Chargefy

A Trilha Pro trocou take rate única por MDR por método e passou a vender no próprio checkout

Trilha Pro
0% + R$ 1,50
no Pix, que antes pagava take rate de 9,9%
1 a 12x
parcelado nativo no cartão de crédito
100% seu
checkout, domínio e e-mails sob a marca

O desafio

A Trilha Pro vende cursos de finanças e carreira e cresceu inteira dentro de uma plataforma fechada de infoproduto. O problema estava na conta: uma take rate única de 9,9% caía sobre cada venda, do Pix ao cartão, sem distinção de custo por método. O Pix era um dos meios mais usados pelos alunos, o mais barato de operar, e mesmo assim pagava a mordida cheia. O checkout tinha a cara da plataforma, o e-mail de confirmação também, e os dados do comprador chegavam atrasados e recortados, o que travava remarketing e suporte. Cada lançamento maior engordava a fatura da plataforma, não a margem do negócio.

A migração

A Trilha Pro migrou para a Chargefy e passou a cobrar no próprio checkout, sob domínio e e-mails da marca, 100% white-label. Numa API só entraram Pix, boleto e cartão com parcelado nativo de 1 a 12x, cada um com o seu MDR real no lugar de uma take rate única. O Pix passou a custar 0% de percentual mais R$ 1,50 fixo, e o cartão parcelado de 2 a 6x custa 3,03% mais R$ 1,50. Os coprodutores dos cursos entraram no split nativo, com conta por recebedor, KYC hospedado sob a marca da Trilha Pro e a taxa de plataforma retida por transação. A assinatura da comunidade virou recorrência com cartão tokenizado e Pix Automático, com retry e dunning, e cada venda passou a devolver os dados do comprador na hora, via webhook assinado.

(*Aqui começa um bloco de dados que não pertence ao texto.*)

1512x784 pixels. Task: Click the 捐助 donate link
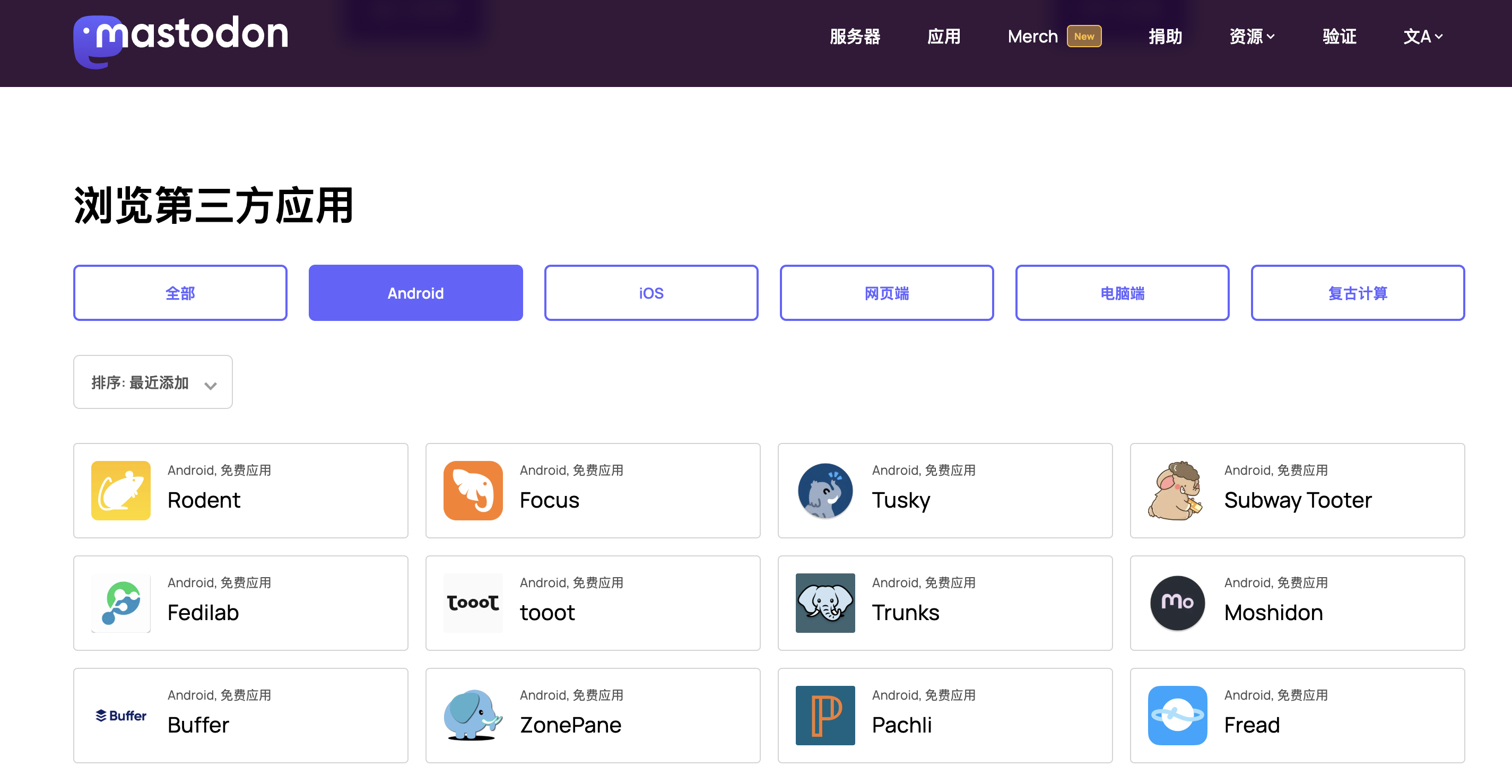coord(1165,37)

Eu pagava 9,9% até sobre um Pix que quase não tem custo. Agora o checkout é meu, a marca é minha, os dados do aluno chegam na hora e o Pix cai na hora também. Cartão e boleto ficam em D+30, com antecipação quando eu quero, e eu sei exatamente quanto pago em cada método. Isso mudou a conta do negócio.
Camila Duarte, Cofundadora da Trilha Pro

O que mudou

  • No Pix, um dos meios mais usados pelos alunos, o custo saiu de 9,9% de take rate para 0% de percentual mais R$ 1,50 fixo, o que recupera cerca de 9,6 pontos de margem por venda.
  • Checkout, domínio e e-mails passaram a ser da Trilha Pro, e os dados do comprador chegam em tempo real, o que destravou remarketing e suporte próprios.
  • O split nativo passou a pagar os coprodutores por transação, com conciliação por webhook, e encerrou o controle em planilha a cada lançamento.
  • O Pix, um dos meios mais usados pelos alunos, cai na hora, sem espera. Cartão e boleto ficam em D+30 por padrão, com antecipação opcional que a Trilha Pro aciona nos picos de lançamento quando faz sentido, e mantém no fluxo normal quando não precisa.